Online media and cyber security analysts differ on the role of cyber gang Lizard Squad in the escalating squabble between Washington and Pyongyang regarding last month's cyber attack on Sony Pictures Entertainment, with some suggesting the group was part of the plot to cripple Sony's network, and others crediting the group for bringing down North Korea's Internet services.

The US blames North Korea for Sony's woes, a charge vehemently denied by Kim Jong Un's isolated government.

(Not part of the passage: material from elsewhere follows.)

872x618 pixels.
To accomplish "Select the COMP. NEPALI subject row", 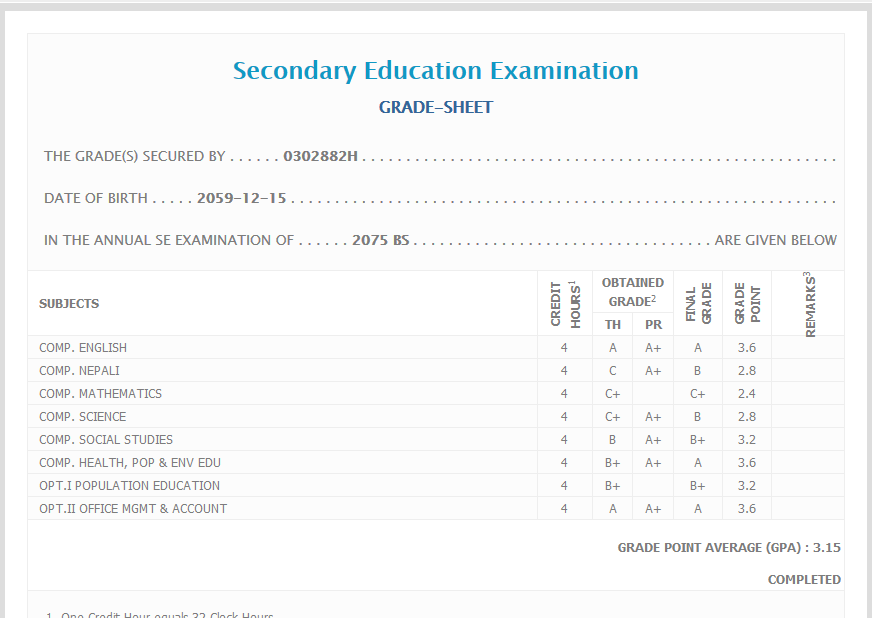I will tap(79, 371).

Both have pledged retaliatory strikes: the US for the hack, North Korea for the accusation.

Yesterday, when news broke that North Korea's entire Internet had been taken down, early speculation that the US government was the responsible party was pushed aside by cyber security analysts from Trend Micro and Incapsula in separate statements, where they suggested almost anyone could have taken North Korea's Internet offline with a simple DDoS attack.

"Even if North Korea had 10 times their publicly reported bandwidth, bringing down their connection to the Internet would not be difficult from a resource or technical standpoint," said Ofer Gayer, security researcher at Incapsula, in an emailed statement to ITP.net.

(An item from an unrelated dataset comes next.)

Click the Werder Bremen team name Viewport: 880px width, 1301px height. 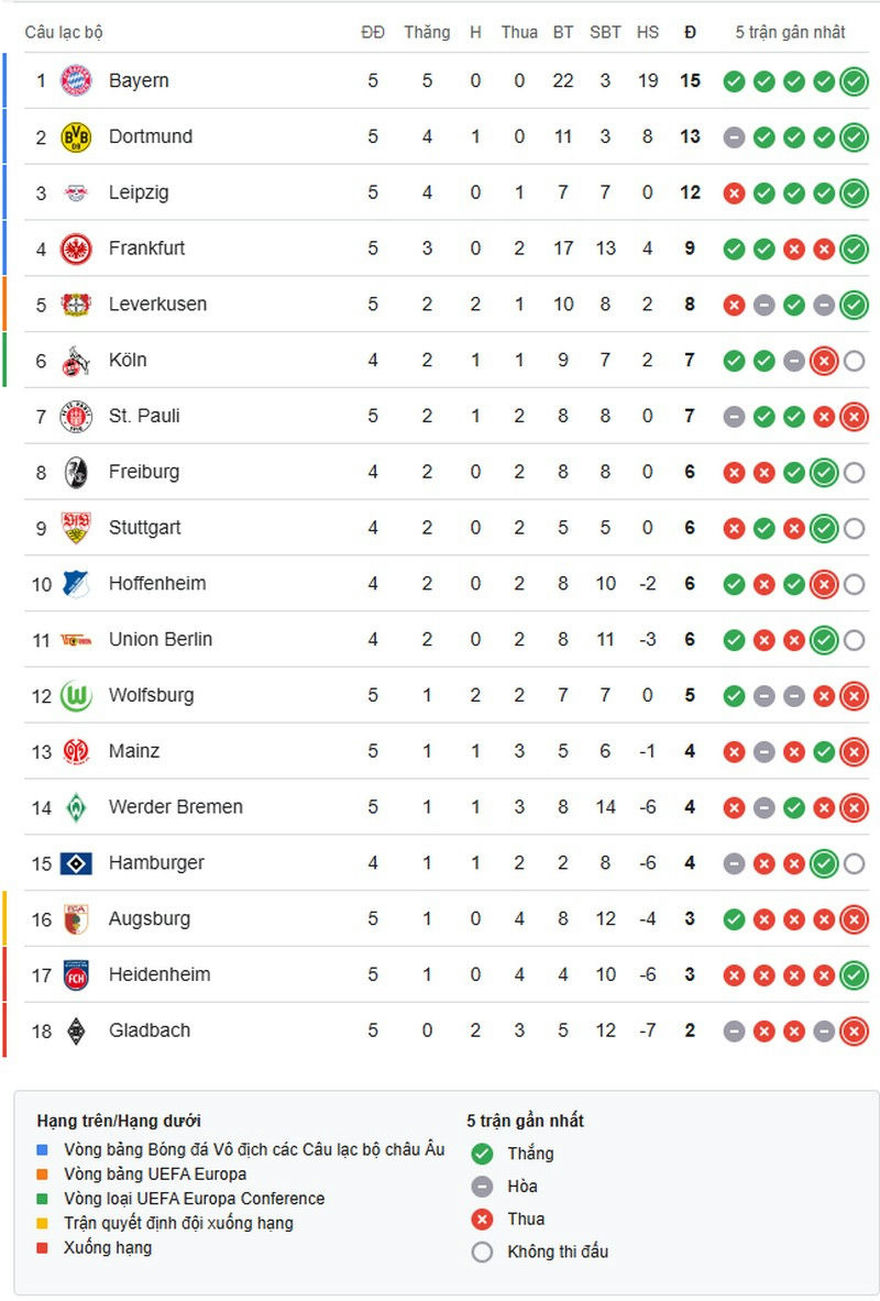click(175, 807)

Following this statement, Incapsula speculated that tweets from Lizard Squad's @LizardUnit account may mean it was taking credit for North Korea's outage.

The cyber-security specialist believes Twitter posts such as "175.45.176.1 = North Korea off button" and "North Korea #offline" mean Lizard Squad "seems to be not so coyly taking credit for the attack... true to form, they took credit publicly, which is typical behaviour for a hacktivist group", according to an email sent to ITP.net. The @LizardUnit account has since been suspended by Twitter.

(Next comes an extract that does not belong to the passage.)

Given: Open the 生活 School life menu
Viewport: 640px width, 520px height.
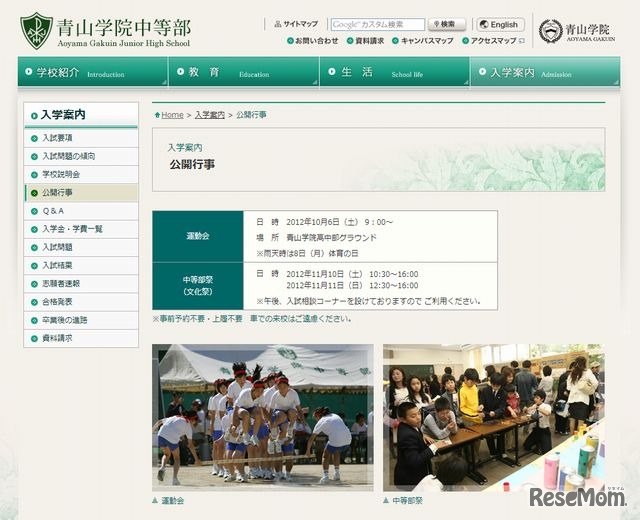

The 175.45.176.1 IP address matches North Korea's single point of failure and the country's lone service provider STAR-KP. It is this weakness that cyber security analysts point to when explaining why a non-state actor could easily have taken North Korea's entire Internet down.

Meanwhile, Vox cited ICT security company IntelCrawler as claiming Lizard Squad may have colluded with Guardians of Peace, the group that took responsibility for the attack on Sony Pictures. This view appears to be at least partially based on the fact that Lizard Squad earlier this month claimed responsibility for attacks on Sony's PlayStation Network and, in August, tweeted a bomb threat to a commercial flight that was carrying Sony Online Entertainment president John Smedley, forcing the flight to make an unscheduled landing. However, according to IntelCrawler, Lizard Squad recently tweeted that is was "working together with #GoP on a Christmas project".